En 2002, antes de la primera vuelta que ganaría Lula en el comienzo de su consagración como presidente electo, el sindicato también era movimiento perpetuo, como suele definir Lula a la democracia. Y estaban los amigos del pollo con polenta, como Expedito Soares, abogado y ex metalúrgico de una fábrica de heladeras. Le contó entonces a PáginaI12 que Lula era un buen delantero, metedor, que antes de llamarlo Lula como el calamar, por los brazos que agarran a todos, por los bigotazos lo apodaban Taturana, “una oruga con unas espinas terribles, que quema”. Describió Soares que Lula era “un negociador habilidoso pero firme”, y que se acordaba de él en esa famosa asamblea a cielo abierto. Siguió hablando mientras los soldados le apuntaban con ametralladoras desde el cielo.
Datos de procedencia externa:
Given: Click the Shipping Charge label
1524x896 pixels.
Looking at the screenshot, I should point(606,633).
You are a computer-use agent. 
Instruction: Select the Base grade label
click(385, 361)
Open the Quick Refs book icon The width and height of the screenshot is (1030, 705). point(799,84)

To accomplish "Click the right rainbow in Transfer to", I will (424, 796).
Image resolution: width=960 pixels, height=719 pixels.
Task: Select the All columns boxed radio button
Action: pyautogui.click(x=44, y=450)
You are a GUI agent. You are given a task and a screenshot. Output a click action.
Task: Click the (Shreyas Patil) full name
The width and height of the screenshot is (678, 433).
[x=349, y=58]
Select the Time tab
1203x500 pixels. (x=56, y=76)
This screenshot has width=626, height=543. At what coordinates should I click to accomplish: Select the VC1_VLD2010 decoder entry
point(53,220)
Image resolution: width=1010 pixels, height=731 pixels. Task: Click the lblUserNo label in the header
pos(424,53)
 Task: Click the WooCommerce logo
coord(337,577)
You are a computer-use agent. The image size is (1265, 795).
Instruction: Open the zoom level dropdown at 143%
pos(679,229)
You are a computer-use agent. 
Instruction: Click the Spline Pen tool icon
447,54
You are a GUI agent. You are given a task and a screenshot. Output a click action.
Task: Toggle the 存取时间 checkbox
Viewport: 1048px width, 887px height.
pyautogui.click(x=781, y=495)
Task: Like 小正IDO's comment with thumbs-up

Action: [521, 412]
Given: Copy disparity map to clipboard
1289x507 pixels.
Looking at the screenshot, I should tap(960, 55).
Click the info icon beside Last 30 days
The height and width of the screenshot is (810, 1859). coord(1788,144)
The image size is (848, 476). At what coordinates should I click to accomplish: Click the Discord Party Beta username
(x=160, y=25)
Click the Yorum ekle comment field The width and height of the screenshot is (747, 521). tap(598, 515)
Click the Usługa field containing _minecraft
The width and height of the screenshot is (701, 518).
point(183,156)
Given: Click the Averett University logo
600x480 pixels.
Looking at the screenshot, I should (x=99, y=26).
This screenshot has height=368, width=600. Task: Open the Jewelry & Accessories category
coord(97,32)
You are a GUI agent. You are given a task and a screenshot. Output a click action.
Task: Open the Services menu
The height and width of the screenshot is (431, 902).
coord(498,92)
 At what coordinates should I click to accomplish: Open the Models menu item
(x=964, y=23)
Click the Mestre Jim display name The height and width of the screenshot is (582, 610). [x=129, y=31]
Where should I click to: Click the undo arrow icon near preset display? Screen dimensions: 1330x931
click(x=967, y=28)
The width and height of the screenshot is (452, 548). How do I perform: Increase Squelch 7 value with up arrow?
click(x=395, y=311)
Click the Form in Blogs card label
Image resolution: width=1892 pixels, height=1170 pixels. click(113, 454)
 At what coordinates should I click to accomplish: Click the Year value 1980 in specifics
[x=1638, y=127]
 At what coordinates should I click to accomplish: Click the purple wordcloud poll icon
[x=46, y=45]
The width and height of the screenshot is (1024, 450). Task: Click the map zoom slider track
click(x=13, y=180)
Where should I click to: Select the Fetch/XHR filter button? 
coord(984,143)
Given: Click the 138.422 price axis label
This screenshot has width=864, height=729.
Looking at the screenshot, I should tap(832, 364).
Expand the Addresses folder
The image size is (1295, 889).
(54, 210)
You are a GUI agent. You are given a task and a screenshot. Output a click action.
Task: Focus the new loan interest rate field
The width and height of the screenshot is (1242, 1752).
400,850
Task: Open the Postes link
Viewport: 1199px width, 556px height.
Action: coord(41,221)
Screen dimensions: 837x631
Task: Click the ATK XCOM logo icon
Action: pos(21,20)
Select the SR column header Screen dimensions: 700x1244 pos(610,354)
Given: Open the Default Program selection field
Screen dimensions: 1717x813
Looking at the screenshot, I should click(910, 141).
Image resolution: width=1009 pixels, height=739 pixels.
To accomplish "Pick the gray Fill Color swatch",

El bar del sindicato lo manejaba Luiza María de Faría. La llamaban “La Tía del Bar”. Tenía 64 años y 18 hijos de dos maridos, 14 nietos y cuatro bisnietos. Atendió a este diario en su bunker del tercer piso, rodeada de aceiteras y saleros. Luiza narró que había vivido 25 años en una favela. Su marido trabajaba para la Volkswagen y de ese modo se relacionó con los metalúrgicos. En la larga huelga de 1978, que duró más de 40 días y derivó en la prisión de Lula, guardaba documentación del sindicato en su casa. Dijo que cuando conoció a Lula se dijo: “Una madre que tiene un hijo así debe estar orgullosa, por la humanidad, por el coraje, por la sensibilidad ante la pobreza, porque para él todos son iguales”. La tía contó que todos debían lavarse el plato. Menos uno. “El resto no lo sabía, pero a Lula el plato se lo lavaba yo.”
“Tía, ¿por qué le dicen Tía?”, era la pregunta que faltaba.
Contestó la Tía sonriendo con sus ojos celestes bien grandotes: “¿Y por qué va a ser? El apodo me lo puso Lula, cuando lo visité en la cárcel”.